2007年 8月 8日 (水) 

       

■  〈賢治の歌〉836 望月善次 この炎輝きあまり

 〔このほのほかゞやきあまりしげけ
  ればかへりて水のこゝちするかな〕
 
  〔現代語訳〕この炎は、輝きがあまりにも連続して輝くので、(炎ではなく)かえって水のような気持ちがするのです。

  〔評釈〕「大正七年五月」〔「歌稿〔A〕」〕六十五首中の五十七首目の「702歌」。初句の冒頭を「ほの」と書き出して抹消した跡もある。なお、「歌稿〔A〕」についてはほとんど一行書きなのだが、抽出歌の場合、実は、「あまり」までと以後が、二行の形となっている。
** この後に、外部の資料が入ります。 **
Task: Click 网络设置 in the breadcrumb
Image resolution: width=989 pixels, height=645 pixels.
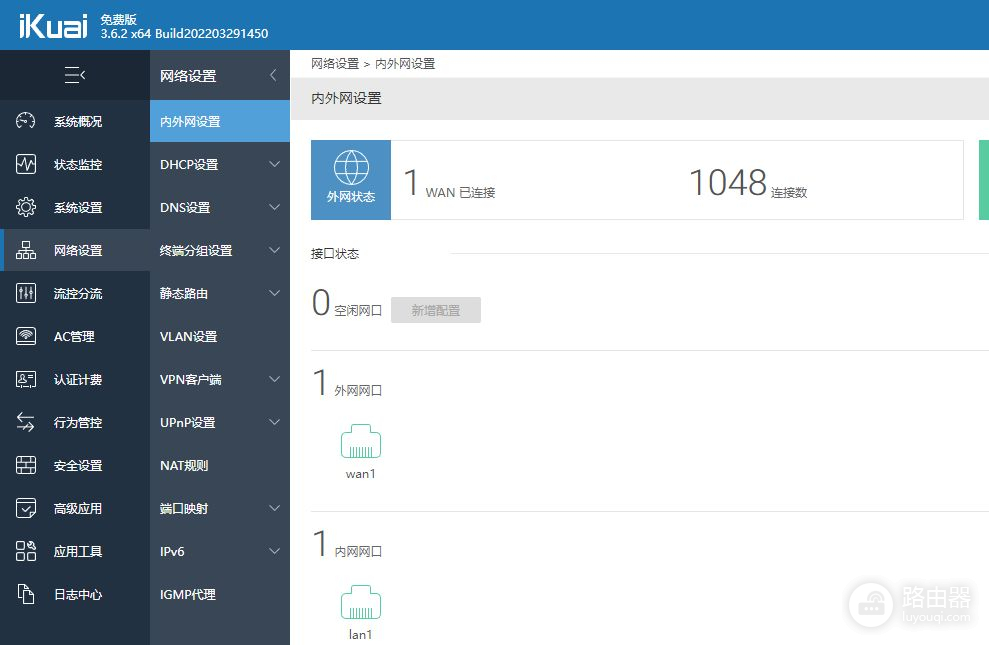Action: [334, 63]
書かれた様子や、前後の作品から考えると、多行化の意識で二行としたというより、偶然二行になった方の可能性が高いのではと判断したので、一行の形で示すこととした。「しげけれ」は、「しげし(繁し・茂し)」で、「空間的・時間的に物事が次から次へと生起し、相互に密接してすきまのない意」〔『岩波古語辞典』〕。化学的知識があれば、このような炎を出す物質の特定も容易であろうが、これも評者に手に余るところ。